Même si les chiffres du coronavirus en Belgique continuent d'évoluer dans un sens positif, il est encore trop tôt pour assouplir les mesures, a-t-il toutefois prévenu. "J'aimerais donner des perspectives, mais donner de faux espoirs serait encore pire", a-t-il une nouvelle fois dit. Les nombres de contaminations, d'admissions à l'hôpital et de décès continuent à diminuer, mais il reste quelques "points d'attention", a relevé Alexander De Croo. Il a notamment mentionné la variante britannique du virus, "à laquelle nous devons faire attention et qui est aussi particulièrement contagieuse chez les jeunes". Il a également pointé l'impact du retour des voyageurs d'une zone rouge et celui (des réveillons) de Noël et du Nouvel An, auxquels il faut rester vigilants.

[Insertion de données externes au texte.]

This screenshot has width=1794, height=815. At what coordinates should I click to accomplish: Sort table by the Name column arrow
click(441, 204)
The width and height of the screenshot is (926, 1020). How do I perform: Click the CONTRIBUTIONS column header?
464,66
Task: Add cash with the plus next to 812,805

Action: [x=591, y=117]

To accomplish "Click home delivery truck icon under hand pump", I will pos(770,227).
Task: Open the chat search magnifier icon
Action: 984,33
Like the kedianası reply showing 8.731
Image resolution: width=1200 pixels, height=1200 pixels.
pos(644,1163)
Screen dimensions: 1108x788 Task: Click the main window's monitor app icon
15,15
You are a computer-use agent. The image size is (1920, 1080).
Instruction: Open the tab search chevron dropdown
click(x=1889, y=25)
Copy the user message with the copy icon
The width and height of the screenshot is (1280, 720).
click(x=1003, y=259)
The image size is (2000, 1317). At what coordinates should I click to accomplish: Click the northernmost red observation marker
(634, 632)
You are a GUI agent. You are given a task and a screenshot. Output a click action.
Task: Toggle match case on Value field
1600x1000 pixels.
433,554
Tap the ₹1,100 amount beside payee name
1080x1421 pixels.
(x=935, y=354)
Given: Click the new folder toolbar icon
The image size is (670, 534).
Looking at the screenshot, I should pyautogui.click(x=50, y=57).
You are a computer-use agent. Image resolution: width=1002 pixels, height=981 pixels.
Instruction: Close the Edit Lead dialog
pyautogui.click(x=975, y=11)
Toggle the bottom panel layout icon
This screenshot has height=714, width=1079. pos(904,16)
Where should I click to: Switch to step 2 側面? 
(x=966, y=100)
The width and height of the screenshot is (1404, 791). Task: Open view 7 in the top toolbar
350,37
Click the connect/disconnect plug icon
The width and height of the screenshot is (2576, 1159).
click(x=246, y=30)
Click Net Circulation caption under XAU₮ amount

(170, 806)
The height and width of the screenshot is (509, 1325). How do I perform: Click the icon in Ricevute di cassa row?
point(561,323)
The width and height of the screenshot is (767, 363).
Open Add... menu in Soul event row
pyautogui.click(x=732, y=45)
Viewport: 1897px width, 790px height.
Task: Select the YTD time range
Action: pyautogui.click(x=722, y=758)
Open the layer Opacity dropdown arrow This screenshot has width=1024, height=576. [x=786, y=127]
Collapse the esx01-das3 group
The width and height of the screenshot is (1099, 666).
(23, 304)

Raison pour laquelle le Premier ministre n'a pas voulu répondre aux questions sur un éventuel assouplissement des mesures. "Si les chiffres continuent à évoluer dans la bonne direction dans les semaines à venir, il est logique que nous commencions à parler d'assouplissement", a-t-il reconnu. "Donnez-nous quelques jours de plus, peut-être une semaine, pour examiner ces chiffres."

Un nouvelle réunion du comité de concertation est en tous les cas prévue ce vendredi 8 janvier, a-t-il dit.

Enfin, en ce qui concerne la campagne de vaccination, Alexander De Croo a défendu le choix de donner la priorité aux personnes vulnérables. Ce sera ensuite au tour des autres groupes cibles.

Interrogé sur la rapidité de la vaccination, le chef du gouvernement a répondu que celle-ci se faisait au rythme de la production et de la mise à disposition des vaccins. "C'est une opération très complexe sur le plan logistique, dans laquelle des millions de personnes devront finalement être vaccinées. Il faut que cela se fasse de manière organisée et sûre, dans des conditions idéales pour tous."